Second, many supply chains have become well established. This has led to increasing trust between importer and exporter. This means that there is no longer any need to use banks to police the trades.

Third, we have the increasing popularity of supply chain finance programs. Many buyers have now taken control over how their supply chains are funded. The supply chain trade finance platform is a simple evolutionary step – adding a trade finance dimension to an accepted invoice finance product. Significant cost savings can follow through standardisation and efficient financing of the supply chains over a platform.

The customer journey matters

Whilst traditional banking trading finance products are declining in popularity, the banking industry is fighting back. There are many platforms receiving large amounts of investment that seek to make the documentary credits work better (Komgo, Marco Polo, Contour to name a few), generally involving the use of blockchain technology to make connections between banks work more efficiently.

So, on the one hand, we have the banking industry focussed on its established products, and on other hand, we have the fintech upstarts whose platforms can replicate the functionality of the traditional products but in a simple and lower-cost way.

Who is the client?

There is one very important difference between the new breed of bank blockchain trade finance platform and supply chain trade finance. Who is the client? The clients of the bank blockchain trade finance initiative are typically the banks; the clients in a supply chain trade finance platform are the importers and exporters.

Which is the right strategy?

This is not a race, and every approach will have its devotees. But, in our view, it is likely very clear which route is going to succeed. It takes 30+ steps for an exporter to monetise a typical documentary credit for an exporter. Each of those steps is an interaction between two or more of the four parties involved (importer, importer bank, exporter, exporter bank).

Complexity and cost arise from UCP600

Source & Copyright©2020 - PrimaDollar 

The many steps are a result of the rule books that the banks use to determine what they will and will not do – UCP600 and its various brethren. The issue fundamentally lies in the correspondent model and the complexity of the relationship between the two banks. And of course, it is good to hear that rule books for some of the new blockchain bank platforms have now been developed – but surely trade finance without these rule books will be significantly easier for the customer?

On the new fintech platforms, the same result can be delivered in 6 steps.

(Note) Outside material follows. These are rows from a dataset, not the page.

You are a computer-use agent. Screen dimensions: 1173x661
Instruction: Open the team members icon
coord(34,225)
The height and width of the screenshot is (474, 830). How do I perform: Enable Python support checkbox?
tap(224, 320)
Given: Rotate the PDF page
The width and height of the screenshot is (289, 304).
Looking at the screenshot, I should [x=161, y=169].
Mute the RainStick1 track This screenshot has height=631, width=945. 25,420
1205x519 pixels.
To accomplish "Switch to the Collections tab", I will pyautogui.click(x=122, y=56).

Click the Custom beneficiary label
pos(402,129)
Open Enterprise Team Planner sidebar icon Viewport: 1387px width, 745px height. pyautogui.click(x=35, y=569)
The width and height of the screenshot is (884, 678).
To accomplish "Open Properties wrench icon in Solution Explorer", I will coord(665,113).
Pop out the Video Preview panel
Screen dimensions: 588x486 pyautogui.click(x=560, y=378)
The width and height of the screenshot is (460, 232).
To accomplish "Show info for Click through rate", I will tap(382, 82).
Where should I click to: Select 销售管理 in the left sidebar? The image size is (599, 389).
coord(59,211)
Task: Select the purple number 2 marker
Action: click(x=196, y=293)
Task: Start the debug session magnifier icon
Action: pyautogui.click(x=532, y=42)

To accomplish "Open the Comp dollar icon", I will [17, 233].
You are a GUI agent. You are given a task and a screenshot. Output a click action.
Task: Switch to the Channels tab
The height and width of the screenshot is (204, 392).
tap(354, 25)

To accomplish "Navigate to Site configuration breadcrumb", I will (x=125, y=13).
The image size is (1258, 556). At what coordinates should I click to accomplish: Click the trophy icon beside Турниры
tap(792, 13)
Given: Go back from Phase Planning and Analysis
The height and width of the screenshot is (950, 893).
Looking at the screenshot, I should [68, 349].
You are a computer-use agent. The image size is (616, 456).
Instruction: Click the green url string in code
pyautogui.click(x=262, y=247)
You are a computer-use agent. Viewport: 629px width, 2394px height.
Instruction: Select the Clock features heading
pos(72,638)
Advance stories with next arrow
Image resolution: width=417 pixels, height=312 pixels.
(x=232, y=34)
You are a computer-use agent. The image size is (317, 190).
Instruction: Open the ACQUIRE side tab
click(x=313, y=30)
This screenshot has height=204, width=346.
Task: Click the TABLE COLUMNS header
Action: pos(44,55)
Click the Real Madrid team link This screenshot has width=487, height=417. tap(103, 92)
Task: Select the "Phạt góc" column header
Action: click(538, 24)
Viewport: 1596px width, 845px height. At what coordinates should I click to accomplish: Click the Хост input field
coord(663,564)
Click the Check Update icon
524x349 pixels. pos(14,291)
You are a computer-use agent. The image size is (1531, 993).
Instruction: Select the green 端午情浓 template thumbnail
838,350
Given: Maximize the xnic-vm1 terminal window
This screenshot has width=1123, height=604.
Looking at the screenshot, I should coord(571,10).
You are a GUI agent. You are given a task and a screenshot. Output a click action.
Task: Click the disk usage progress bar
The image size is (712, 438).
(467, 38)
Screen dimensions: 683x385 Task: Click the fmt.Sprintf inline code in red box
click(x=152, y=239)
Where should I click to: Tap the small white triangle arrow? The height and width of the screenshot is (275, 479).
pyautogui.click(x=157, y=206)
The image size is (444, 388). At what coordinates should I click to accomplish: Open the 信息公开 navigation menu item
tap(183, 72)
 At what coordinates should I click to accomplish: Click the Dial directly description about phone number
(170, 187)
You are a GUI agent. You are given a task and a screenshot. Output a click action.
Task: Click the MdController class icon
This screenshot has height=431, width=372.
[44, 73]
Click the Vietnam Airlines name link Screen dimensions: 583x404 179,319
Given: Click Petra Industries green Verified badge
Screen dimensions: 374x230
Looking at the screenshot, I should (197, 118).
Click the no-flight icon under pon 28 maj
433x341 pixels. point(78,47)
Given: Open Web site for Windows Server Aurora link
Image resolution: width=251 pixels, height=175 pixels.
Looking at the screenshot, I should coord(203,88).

Simple - clients just talk to each other

Source & Copyright©2020 - PrimaDollar 

So, at the risk of being controversial, perhaps the future of trade finance should move away from the correspondent banking model to a system where importers and exporters simply deal directly with each other? They are connected by a technology platform that enables real-time and direct communication between the principals with the integration of shipping documents and payments.


Supply chain trade finance – this is the version of trade finance that customers want. Moreover, once the customer journey has been simplified, trade finance will re-emerge as a major working capital product with wide adoption. And the banks, who fund these platforms, will recover their market share.